In a short blog post last week, Thomas Insel, director of the National Institute of Mental Health (NIMH), announced that the organization would be “re-orienting its research away from DSM categories“.
After criticizing the fact that
Unlike our definitions of lymphoma or AIDS, the DSM diagnoses are based on a consensus about clusters of clinical symptoms, not any objective laboratory measure… Patients with mental disorders deserve better.
Insel went on:
NIMH has launched the Research Domain Criteria (RDoC) project to transform diagnosis by incorporating genetics, imaging, cognitive science, and other levels of information to lay the foundation for a new classification system…
This comes just weeks before the final publication of the latest edition of the American Psychiatric Association’s (APA) DSM – the notorious DSM-5.

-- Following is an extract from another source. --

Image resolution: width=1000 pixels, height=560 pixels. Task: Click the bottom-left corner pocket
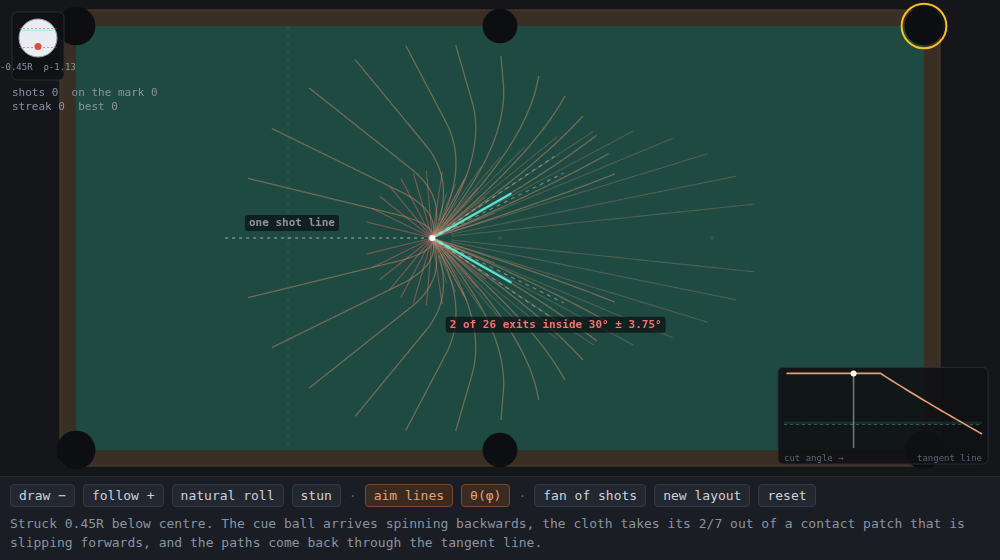[x=76, y=450]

In response to this, the APA released a statement saying, in essence, “Come back when you’ve actually done it; until then, we’ll carry on.”
What does this mean?
Well, you don’t need me to tell you. There’s been a lot written about this, some that’s good, much that’s not. A rule of thumb – if it mentions “paradigms” it’s probably the latter. For informed commentary, start out here, here and here.
In this post, rather than get into the details, I’d like to propose an analogy for NIMH’s move.

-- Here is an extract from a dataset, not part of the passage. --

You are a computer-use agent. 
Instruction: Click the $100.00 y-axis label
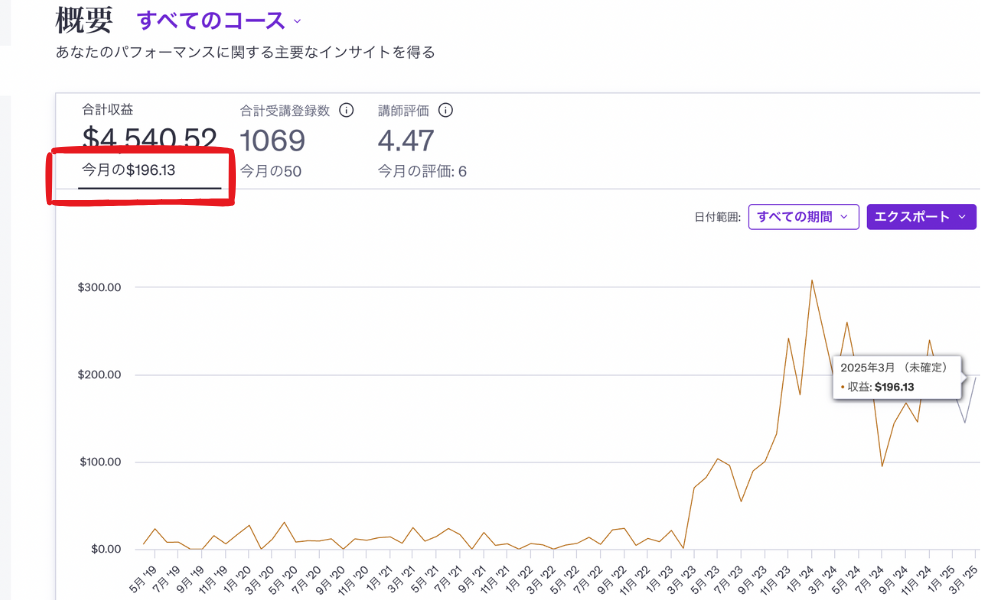99,462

Some people have likened this to a ‘revolution’. In a previous draft of this post I toyed with the idea of a ‘civil war’ or a ‘coup’. But none of those really fit.
Rather I think that this ought to be seen as a Reformation, as in Protestant. Hey, we’re almost at the 500 year anniversary of the ‘post’ that started the last one.
We have an old, hegemonic institution, once revered but increasingly regarded as sclerotic – the DSM system / Catholic Church. This institution is, in theory, the one true embodiment of an idea – biological psychiatry / Christianity. But along comes a critic who believe in the idea, perhaps more fervently than ever, but want to reform the institution that they believe has failed its mission – Thomas Insel / Martin Luther.
Note that in this model, the DSM is the Church, not the Bible. Although a lot of people call it ‘The Bible of Psychiatry’, this ascribes to the DSM too creative a role. All the DSM does is codify and elaborate on a much older set of ideas. You can find the roots of most DSM diagnoses in psychiatry textbooks from decades before it was written. The DSM is more like the Catechism of psychiatry. The RDoC is a rival one.
This is why it’s wrong to see this as a paradigm shift. The NIMH proposals don’t mean a revolution in either research or treatment. Although researchers applying for NIMH grants will have to adapt the language of their pitches, framing it in terms of domains rather than disorders, I suspect that what they do with the money will be much the same.
Catholics and Protestants make much of their differences but to the rest of the world, they’re all Christians.